Labor Day for All
Except the Workers
My father suffered a deadly stroke when he was just 48 years old and on his way to work one summer morning as a trucking dispatcher, a job he got after many years of driving trucks and his body could no longer survive life on the road.
As was his routine, he had left our bungalow in Staten Island, N.Y., around 6 a.m. and was driving along Route 3 on the way to work in Hoboken when he was struck by a blinding headache. He stopped at a diner where he collapsed and an ambulance was called, taking him to the hospital, where he died a few hours later. It was the ignominious end of a life that was not filled with joy but rather with the daily drudgery of working and being trapped in a thankless, mind-numbing job in order to bring home a weekly paycheck.
The stroke was likely caused by his severe and longstanding kidney problems, which in turn were caused by the many miles he logged driving a truck over road bumps, potholes and rough roads causing vibrations that are absorbed by the driver, with the constant stress on his body eventually centering on and damaging his kidneys.
He became a truck dispatcher after his body would no longer allow him to drive the 18-wheelers. To wind down after work, on Fridays, he relaxed by stopping at a local bar for a few beers and then went home, with a weekend respite from his stultifying job. I remember in his later years, his kidney troubles worsened but he continued working and didn’t do much more than work and fall asleep on the couch.

# Problem to work on
Print the part of the Labor Day essay that runs from "The stroke was" to "damaging his kidneys.", word for word.

Saved data entries:

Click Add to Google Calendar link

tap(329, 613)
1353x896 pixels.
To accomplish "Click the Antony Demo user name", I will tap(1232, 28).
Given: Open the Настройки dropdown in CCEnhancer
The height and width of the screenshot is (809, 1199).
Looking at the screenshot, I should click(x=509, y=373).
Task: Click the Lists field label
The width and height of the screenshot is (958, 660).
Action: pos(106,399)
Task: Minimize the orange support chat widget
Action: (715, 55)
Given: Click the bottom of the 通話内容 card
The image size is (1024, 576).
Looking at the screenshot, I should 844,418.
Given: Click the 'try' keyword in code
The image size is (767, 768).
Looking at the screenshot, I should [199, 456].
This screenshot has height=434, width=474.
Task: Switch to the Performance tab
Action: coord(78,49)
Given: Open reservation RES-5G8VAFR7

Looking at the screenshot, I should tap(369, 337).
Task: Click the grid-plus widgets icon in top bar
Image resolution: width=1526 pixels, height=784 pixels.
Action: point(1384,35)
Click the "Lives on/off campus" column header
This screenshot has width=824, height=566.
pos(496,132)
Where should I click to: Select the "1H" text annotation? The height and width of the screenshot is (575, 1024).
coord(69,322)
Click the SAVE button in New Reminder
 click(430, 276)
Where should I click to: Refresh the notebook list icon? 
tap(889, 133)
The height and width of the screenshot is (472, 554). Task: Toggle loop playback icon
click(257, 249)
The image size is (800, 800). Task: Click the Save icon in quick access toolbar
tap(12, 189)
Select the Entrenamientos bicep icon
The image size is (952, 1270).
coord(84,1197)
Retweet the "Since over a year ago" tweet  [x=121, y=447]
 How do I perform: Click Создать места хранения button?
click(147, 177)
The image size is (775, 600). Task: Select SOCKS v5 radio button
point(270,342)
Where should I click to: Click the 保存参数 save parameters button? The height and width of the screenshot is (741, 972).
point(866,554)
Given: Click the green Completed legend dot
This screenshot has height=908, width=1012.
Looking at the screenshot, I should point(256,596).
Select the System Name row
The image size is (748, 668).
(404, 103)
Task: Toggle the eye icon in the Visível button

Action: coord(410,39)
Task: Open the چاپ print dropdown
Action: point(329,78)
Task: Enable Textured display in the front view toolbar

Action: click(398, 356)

# Task output
The stroke was likely caused by his severe and longstanding kidney problems, which in turn were caused by the many miles he logged driving a truck over road bumps, potholes and rough roads causing vibrations that are absorbed by the driver, with the constant stress on his body eventually centering on and damaging his kidneys.